# TASK DESCRIPTION
Report every line of the records below that includes the string "agent".

# RECORDS SUPPLIED

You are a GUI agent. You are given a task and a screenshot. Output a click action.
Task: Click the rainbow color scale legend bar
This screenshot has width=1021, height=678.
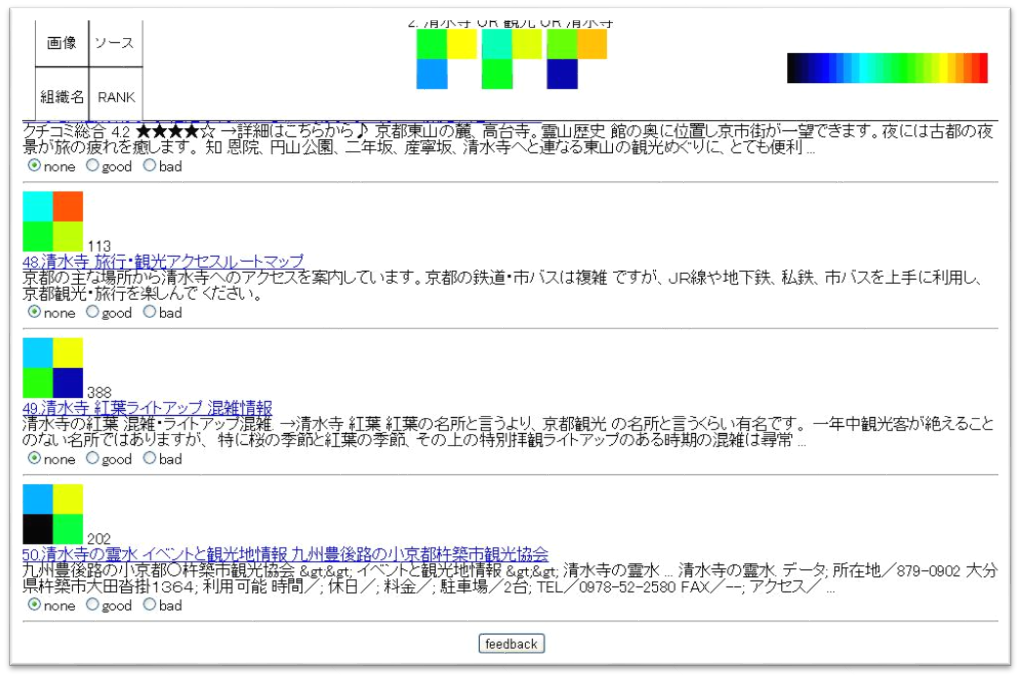[x=887, y=68]
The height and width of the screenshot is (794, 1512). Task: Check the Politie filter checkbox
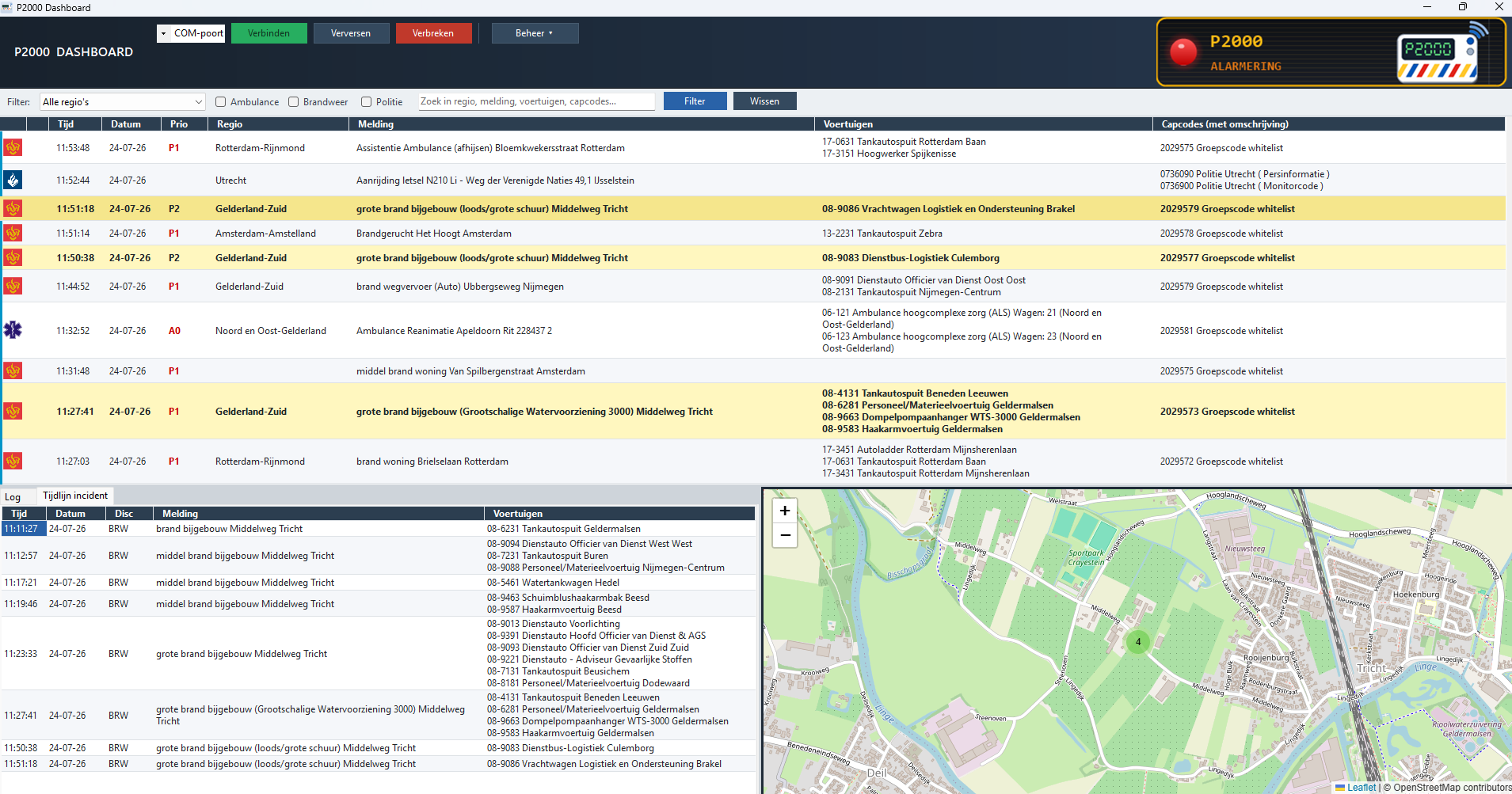click(367, 101)
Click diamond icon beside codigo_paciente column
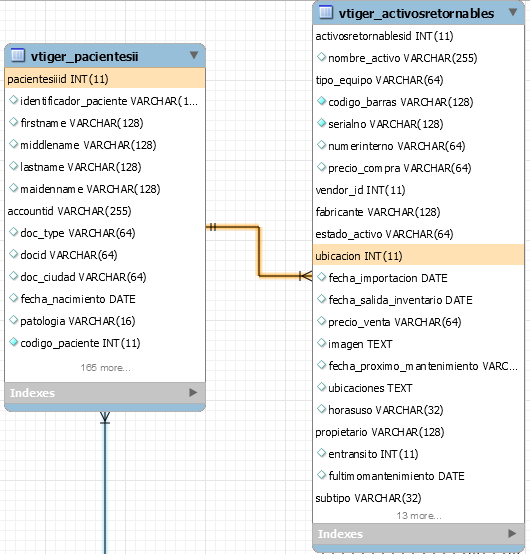The image size is (530, 555). tap(13, 342)
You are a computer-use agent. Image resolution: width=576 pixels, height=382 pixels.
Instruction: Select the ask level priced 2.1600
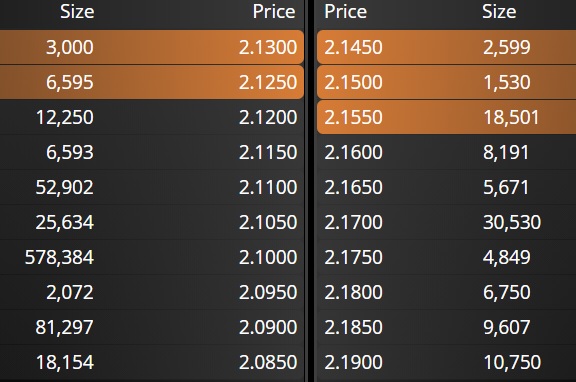[446, 152]
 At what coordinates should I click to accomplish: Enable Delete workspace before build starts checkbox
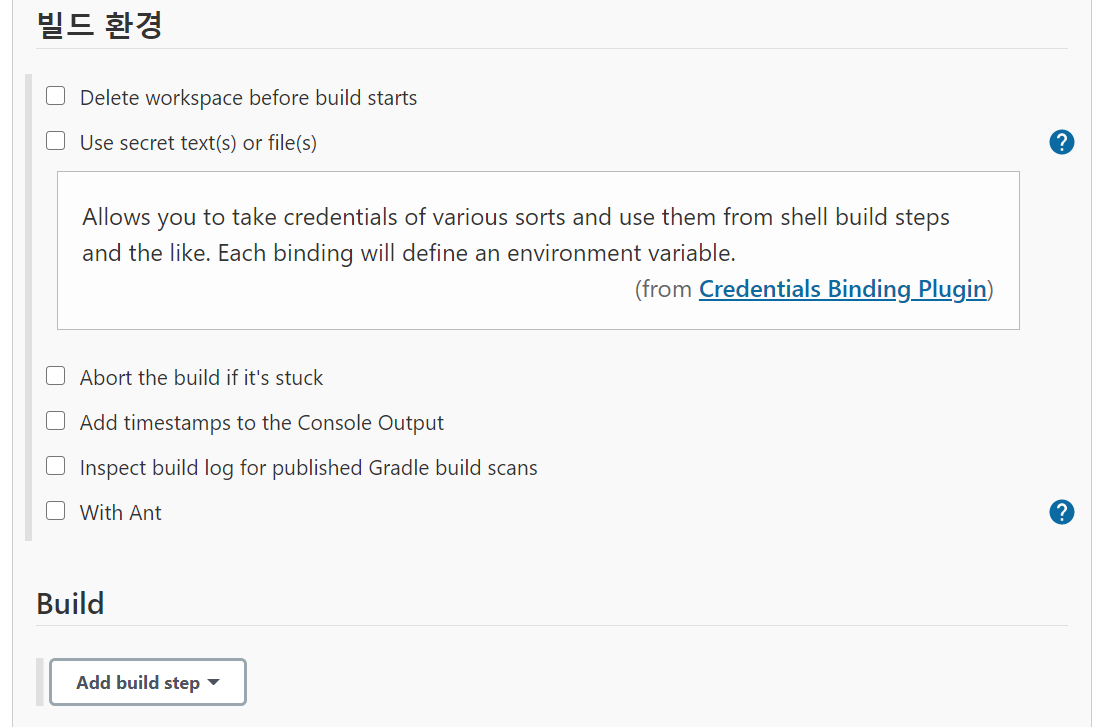tap(56, 96)
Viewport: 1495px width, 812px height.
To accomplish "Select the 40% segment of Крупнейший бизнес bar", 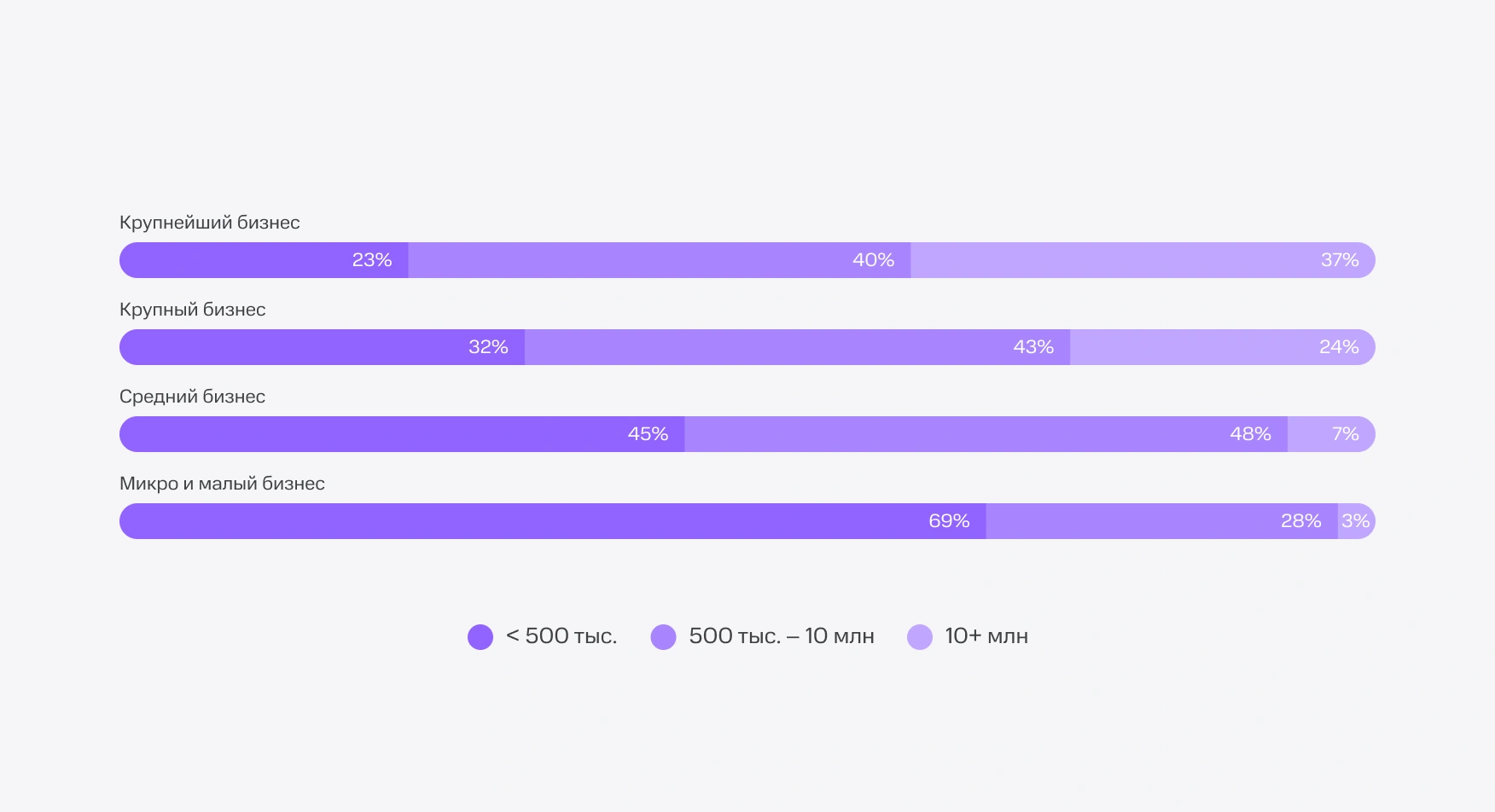I will pos(660,260).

# ANSWER SECTION
You are a GUI agent. You are given a task and a screenshot. Output a click action.
You are a computer-use agent. Image resolution: width=576 pixels, height=382 pixels.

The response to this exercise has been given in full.